__WORK ITEM__
From the line with "Task: Tap the October 23, 1:06 PM timestamp" to the end of the data below, restate each line word for word, both ends included, without the pictures.

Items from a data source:
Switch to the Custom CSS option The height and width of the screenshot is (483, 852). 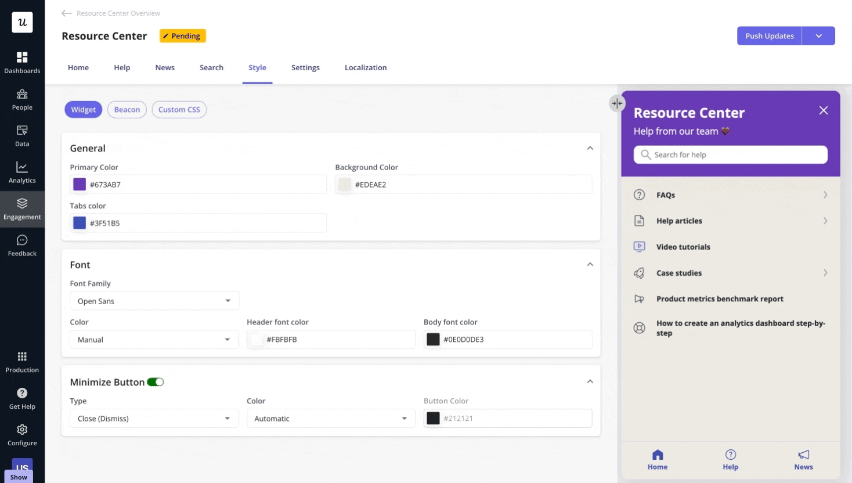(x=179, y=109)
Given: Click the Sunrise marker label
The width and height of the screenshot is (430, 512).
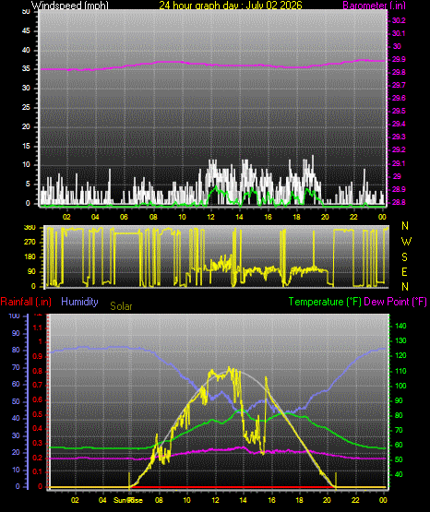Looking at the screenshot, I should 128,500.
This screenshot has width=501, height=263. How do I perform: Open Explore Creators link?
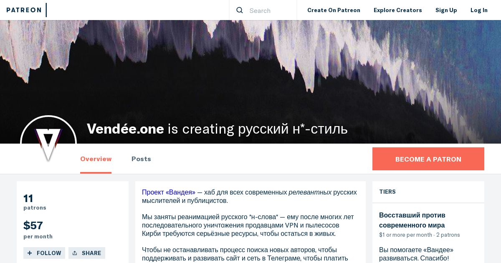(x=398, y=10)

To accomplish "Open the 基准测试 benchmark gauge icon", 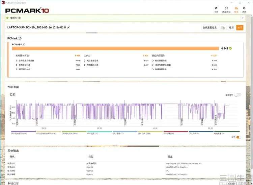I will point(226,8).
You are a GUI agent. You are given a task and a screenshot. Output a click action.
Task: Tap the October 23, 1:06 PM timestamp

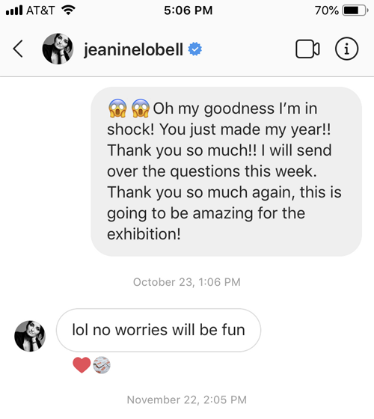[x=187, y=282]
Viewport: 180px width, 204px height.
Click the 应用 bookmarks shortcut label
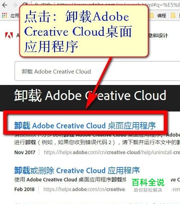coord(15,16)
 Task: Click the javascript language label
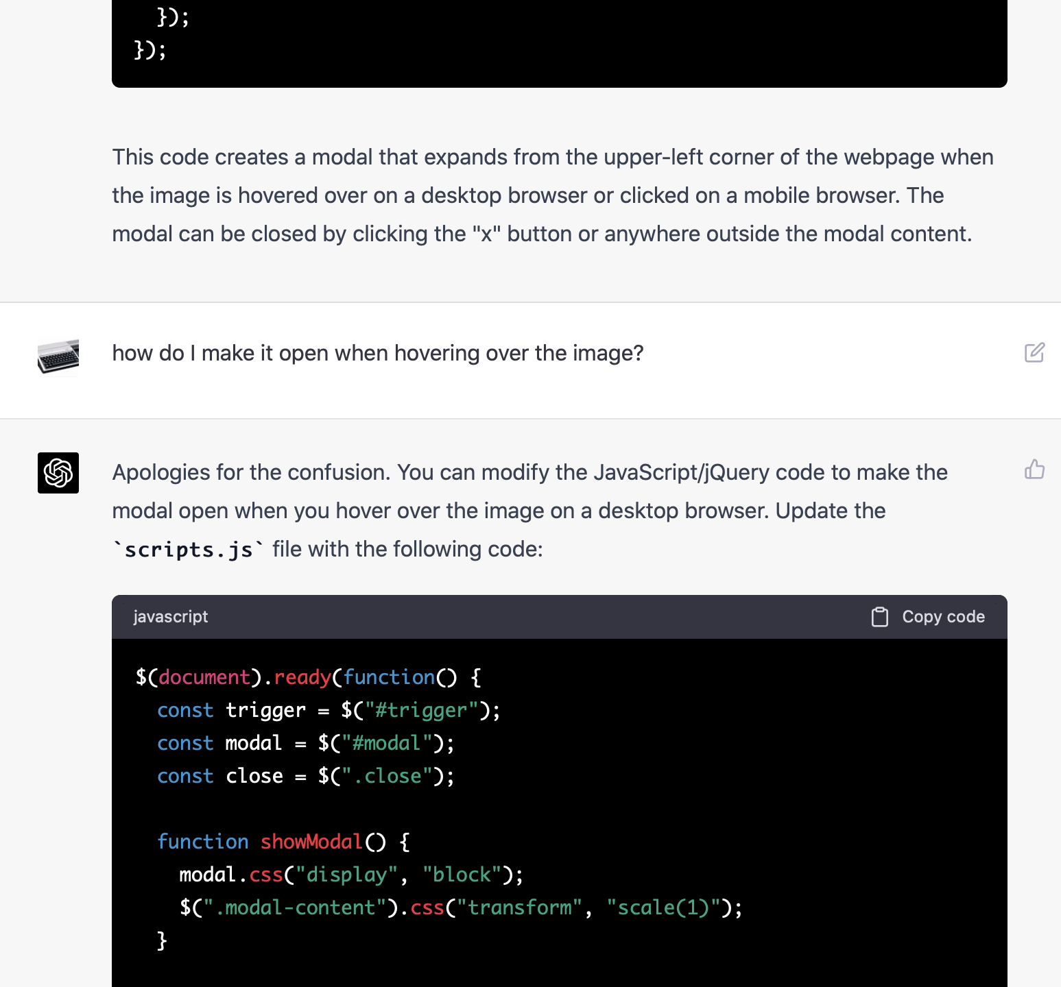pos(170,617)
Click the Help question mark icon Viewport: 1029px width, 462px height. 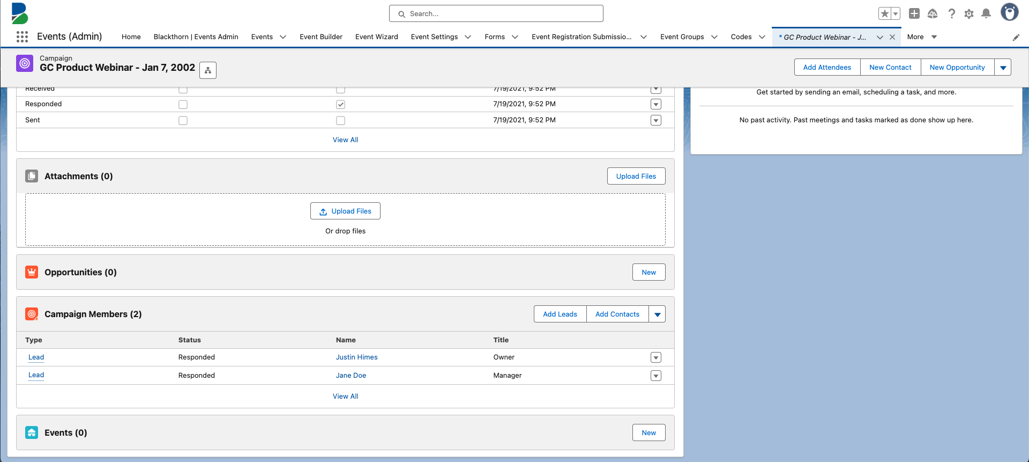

__EXERCISE ANSWER__
Task: Tap the October 23, 1:06 PM timestamp

[x=187, y=282]
Viewport: 180px width, 204px height.
Click the 应用 bookmarks shortcut label
coord(15,16)
 Task: Click the javascript language label
pos(170,617)
Click the Help question mark icon Viewport: 1029px width, 462px height. 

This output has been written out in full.